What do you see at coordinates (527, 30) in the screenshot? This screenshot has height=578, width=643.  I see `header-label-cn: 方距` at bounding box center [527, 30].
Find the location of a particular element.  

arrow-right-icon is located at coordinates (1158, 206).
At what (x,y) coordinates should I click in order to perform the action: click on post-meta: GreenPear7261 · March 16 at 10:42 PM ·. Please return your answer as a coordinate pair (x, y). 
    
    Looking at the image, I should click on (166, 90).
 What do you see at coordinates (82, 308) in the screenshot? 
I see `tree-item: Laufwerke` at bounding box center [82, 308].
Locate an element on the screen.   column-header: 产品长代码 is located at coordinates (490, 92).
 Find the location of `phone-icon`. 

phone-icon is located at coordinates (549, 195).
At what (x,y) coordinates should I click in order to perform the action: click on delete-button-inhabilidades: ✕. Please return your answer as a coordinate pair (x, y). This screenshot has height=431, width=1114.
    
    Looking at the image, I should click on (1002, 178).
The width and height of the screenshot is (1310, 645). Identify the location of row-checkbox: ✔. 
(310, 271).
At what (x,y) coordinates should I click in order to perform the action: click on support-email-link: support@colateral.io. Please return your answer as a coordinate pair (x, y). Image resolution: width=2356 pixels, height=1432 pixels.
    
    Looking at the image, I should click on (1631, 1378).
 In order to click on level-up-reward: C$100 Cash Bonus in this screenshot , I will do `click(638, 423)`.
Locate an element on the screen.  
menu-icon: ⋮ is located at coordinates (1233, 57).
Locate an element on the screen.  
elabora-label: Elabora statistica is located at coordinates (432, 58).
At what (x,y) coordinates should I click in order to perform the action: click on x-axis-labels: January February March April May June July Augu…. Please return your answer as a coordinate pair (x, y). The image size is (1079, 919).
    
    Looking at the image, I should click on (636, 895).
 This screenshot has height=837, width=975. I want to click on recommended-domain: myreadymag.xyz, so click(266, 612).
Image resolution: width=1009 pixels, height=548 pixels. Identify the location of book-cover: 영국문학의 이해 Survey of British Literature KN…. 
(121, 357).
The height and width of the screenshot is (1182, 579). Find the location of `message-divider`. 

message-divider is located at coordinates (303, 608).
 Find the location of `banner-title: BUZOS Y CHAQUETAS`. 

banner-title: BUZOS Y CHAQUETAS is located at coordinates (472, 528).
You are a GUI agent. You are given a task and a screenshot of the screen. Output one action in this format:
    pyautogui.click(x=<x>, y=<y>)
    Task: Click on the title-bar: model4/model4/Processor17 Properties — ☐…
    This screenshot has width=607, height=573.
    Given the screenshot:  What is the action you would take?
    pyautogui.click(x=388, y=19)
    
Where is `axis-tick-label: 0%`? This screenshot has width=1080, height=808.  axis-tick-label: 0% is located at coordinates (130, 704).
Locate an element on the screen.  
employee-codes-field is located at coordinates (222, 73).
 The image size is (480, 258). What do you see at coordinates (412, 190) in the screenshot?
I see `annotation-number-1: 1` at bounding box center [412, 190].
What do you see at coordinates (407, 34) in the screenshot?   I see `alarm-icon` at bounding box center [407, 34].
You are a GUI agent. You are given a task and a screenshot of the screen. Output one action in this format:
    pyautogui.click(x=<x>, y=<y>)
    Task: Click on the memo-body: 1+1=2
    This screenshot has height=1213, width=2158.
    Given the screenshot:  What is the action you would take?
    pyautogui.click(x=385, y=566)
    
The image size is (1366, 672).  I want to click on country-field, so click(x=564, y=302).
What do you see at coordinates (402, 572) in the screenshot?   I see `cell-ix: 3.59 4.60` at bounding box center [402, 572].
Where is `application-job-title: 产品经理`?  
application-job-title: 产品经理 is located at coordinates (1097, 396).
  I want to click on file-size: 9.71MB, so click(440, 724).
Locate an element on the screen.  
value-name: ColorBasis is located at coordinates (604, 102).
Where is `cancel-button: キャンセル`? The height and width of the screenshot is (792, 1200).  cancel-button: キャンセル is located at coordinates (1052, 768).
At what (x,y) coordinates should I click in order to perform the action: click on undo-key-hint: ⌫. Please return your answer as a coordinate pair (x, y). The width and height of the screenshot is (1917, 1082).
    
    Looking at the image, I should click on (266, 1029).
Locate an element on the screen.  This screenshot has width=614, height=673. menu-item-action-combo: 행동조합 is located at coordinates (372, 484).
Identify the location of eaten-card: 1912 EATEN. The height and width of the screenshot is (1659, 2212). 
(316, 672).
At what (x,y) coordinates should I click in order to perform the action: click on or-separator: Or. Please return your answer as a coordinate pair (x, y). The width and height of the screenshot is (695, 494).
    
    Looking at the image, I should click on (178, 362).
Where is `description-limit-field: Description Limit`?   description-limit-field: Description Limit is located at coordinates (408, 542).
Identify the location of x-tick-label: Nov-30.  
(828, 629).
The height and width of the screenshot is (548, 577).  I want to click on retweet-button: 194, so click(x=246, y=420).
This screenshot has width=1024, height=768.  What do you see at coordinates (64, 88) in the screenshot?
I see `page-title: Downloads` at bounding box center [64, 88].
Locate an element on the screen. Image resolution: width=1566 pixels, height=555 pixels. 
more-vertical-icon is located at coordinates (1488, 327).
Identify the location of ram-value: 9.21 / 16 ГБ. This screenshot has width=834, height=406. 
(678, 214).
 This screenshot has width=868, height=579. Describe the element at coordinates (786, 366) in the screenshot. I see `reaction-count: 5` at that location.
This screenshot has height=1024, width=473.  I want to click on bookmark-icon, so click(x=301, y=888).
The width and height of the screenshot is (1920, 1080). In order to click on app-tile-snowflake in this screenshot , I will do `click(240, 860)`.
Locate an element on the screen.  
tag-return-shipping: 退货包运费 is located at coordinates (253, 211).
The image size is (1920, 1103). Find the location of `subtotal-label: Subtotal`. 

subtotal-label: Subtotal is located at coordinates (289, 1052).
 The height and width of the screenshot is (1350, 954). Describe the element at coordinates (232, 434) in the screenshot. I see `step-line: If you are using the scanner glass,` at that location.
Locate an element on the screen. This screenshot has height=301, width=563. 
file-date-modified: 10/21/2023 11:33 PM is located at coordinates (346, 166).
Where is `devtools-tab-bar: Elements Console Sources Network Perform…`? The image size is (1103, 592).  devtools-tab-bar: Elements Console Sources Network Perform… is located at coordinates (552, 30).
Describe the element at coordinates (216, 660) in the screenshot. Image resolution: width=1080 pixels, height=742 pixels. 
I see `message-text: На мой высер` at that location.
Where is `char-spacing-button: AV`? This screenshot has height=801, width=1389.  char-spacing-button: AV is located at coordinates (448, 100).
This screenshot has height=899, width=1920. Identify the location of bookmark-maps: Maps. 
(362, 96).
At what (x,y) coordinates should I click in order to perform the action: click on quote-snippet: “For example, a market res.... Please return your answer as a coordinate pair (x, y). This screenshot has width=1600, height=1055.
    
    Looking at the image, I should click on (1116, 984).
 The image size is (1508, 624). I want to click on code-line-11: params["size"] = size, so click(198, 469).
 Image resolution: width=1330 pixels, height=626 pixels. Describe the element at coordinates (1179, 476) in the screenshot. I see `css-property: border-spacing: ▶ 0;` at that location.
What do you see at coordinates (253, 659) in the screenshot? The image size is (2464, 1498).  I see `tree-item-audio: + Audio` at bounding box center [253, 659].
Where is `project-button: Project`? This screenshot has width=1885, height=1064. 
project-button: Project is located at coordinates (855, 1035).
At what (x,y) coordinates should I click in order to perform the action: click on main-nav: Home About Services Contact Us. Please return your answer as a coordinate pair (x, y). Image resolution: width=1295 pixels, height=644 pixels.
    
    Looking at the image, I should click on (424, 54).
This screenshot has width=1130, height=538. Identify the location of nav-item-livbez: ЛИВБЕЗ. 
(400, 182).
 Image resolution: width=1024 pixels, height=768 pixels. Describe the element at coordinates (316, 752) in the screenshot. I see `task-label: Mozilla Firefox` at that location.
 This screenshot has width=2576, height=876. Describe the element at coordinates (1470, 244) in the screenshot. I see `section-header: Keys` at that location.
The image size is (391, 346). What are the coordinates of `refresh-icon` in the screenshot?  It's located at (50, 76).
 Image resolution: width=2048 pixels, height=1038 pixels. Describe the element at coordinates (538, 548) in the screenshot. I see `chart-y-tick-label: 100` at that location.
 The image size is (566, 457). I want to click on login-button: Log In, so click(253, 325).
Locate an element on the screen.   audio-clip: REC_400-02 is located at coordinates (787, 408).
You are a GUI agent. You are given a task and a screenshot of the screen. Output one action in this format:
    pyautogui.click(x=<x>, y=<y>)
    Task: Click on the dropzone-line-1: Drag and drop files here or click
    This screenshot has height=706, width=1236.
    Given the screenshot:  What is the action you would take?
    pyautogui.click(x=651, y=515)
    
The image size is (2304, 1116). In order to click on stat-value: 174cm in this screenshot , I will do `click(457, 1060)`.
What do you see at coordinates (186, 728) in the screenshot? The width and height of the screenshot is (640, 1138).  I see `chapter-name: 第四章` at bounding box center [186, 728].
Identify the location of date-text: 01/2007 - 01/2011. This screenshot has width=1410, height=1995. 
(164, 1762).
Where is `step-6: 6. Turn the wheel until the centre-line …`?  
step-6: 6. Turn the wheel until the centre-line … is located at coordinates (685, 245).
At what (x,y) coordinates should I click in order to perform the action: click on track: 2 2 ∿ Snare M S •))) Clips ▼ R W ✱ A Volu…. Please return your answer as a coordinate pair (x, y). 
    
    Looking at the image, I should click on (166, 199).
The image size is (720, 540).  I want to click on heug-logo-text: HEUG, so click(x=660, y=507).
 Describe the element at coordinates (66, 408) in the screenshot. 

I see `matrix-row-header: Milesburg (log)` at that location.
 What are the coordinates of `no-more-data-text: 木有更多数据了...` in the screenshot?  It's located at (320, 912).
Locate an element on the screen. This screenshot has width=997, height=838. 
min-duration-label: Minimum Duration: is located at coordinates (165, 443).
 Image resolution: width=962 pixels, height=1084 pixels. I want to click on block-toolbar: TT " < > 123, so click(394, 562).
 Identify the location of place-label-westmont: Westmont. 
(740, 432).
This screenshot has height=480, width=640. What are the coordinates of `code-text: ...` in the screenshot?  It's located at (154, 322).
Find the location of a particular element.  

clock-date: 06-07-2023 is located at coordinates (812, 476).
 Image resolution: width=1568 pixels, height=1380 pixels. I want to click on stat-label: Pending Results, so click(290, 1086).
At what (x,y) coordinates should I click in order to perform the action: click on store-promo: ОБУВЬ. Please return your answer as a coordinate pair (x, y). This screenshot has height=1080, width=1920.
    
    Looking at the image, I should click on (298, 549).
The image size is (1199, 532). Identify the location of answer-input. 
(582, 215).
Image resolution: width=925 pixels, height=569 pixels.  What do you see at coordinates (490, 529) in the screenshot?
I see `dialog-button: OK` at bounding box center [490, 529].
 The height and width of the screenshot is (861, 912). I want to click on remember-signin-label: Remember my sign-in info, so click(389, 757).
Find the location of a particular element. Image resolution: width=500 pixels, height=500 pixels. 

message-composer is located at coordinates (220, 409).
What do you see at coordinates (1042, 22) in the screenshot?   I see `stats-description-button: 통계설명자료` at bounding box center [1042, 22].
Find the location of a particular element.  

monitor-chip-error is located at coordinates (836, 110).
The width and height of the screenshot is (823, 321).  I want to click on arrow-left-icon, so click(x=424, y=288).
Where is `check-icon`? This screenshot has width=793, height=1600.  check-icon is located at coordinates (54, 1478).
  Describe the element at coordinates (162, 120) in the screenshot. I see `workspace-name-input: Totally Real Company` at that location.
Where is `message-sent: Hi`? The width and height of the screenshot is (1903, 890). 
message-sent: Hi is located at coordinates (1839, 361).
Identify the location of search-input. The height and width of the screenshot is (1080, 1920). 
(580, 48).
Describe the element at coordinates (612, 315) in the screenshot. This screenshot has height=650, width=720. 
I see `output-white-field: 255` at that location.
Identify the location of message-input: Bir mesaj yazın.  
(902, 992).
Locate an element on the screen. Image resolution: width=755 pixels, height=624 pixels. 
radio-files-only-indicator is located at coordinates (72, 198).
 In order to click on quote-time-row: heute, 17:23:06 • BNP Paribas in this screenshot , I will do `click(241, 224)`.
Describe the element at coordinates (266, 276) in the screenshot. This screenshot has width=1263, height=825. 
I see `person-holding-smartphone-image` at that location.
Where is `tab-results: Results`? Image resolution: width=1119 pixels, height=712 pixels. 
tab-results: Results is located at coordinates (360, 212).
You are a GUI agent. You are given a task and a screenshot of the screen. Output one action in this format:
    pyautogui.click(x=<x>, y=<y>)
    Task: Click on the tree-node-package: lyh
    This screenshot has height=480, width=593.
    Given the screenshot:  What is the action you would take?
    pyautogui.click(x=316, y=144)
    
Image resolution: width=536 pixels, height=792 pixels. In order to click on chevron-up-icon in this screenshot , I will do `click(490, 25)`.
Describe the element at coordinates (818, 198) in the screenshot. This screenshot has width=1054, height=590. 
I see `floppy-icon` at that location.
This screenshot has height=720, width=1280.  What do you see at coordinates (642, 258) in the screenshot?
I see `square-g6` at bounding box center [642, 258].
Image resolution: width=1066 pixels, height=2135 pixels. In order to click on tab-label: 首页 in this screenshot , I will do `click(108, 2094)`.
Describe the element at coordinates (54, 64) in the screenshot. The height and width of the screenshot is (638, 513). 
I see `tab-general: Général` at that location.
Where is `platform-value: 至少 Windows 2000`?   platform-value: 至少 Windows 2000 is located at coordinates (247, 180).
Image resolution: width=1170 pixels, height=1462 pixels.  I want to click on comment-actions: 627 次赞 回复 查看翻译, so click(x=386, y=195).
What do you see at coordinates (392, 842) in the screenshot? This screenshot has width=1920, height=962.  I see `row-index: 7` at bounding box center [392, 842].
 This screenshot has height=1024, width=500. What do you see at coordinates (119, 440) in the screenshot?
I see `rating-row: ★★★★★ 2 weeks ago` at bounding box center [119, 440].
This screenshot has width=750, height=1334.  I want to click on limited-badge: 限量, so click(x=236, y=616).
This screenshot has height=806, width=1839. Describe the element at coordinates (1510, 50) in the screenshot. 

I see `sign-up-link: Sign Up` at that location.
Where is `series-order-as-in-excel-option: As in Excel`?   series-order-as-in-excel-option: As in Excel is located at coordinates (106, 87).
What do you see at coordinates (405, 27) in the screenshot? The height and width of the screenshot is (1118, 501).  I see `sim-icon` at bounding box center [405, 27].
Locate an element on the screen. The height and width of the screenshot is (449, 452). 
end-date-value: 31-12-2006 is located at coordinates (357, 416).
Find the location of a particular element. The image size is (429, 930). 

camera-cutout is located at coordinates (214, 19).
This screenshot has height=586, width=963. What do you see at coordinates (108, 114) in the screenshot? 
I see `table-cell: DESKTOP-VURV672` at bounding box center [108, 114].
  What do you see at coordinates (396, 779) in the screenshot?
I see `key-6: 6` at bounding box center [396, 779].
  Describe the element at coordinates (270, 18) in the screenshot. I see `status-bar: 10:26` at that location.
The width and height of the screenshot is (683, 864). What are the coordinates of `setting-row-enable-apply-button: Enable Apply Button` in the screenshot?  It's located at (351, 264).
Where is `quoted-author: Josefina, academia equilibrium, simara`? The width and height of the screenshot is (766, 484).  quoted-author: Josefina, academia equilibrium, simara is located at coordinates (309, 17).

- Task details -
Give the material from the line containing "What do you see at coordinates (82, 308)" through the line containing "(121, 357).", inclusive, as a numbered list, leaving out blank lines.

- Solution for this problem -
1.  What do you see at coordinates (82, 308) in the screenshot? 
2. I see `tree-item: Laufwerke` at bounding box center [82, 308].
3. Locate an element on the screen.   column-header: 产品长代码 is located at coordinates (490, 92).
4.  Find the location of `phone-icon`. 
5. phone-icon is located at coordinates (549, 195).
6. At what (x,y) coordinates should I click in order to perform the action: click on delete-button-inhabilidades: ✕. Please return your answer as a coordinate pair (x, y). This screenshot has height=431, width=1114.
7.     Looking at the image, I should click on (1002, 178).
8. The width and height of the screenshot is (1310, 645). Identify the location of row-checkbox: ✔. 
9. (310, 271).
10. At what (x,y) coordinates should I click in order to perform the action: click on support-email-link: support@colateral.io. Please return your answer as a coordinate pair (x, y). Image resolution: width=2356 pixels, height=1432 pixels.
11.     Looking at the image, I should click on (1631, 1378).
12.  In order to click on level-up-reward: C$100 Cash Bonus in this screenshot , I will do `click(638, 423)`.
13. Locate an element on the screen.  
14. menu-icon: ⋮ is located at coordinates (1233, 57).
15. Locate an element on the screen.  
16. elabora-label: Elabora statistica is located at coordinates (432, 58).
17. At what (x,y) coordinates should I click in order to perform the action: click on x-axis-labels: January February March April May June July Augu…. Please return your answer as a coordinate pair (x, y). The image size is (1079, 919).
18.     Looking at the image, I should click on (636, 895).
19.  This screenshot has height=837, width=975. I want to click on recommended-domain: myreadymag.xyz, so click(266, 612).
20. Image resolution: width=1009 pixels, height=548 pixels. Identify the location of book-cover: 영국문학의 이해 Survey of British Literature KN…. 
21. (121, 357).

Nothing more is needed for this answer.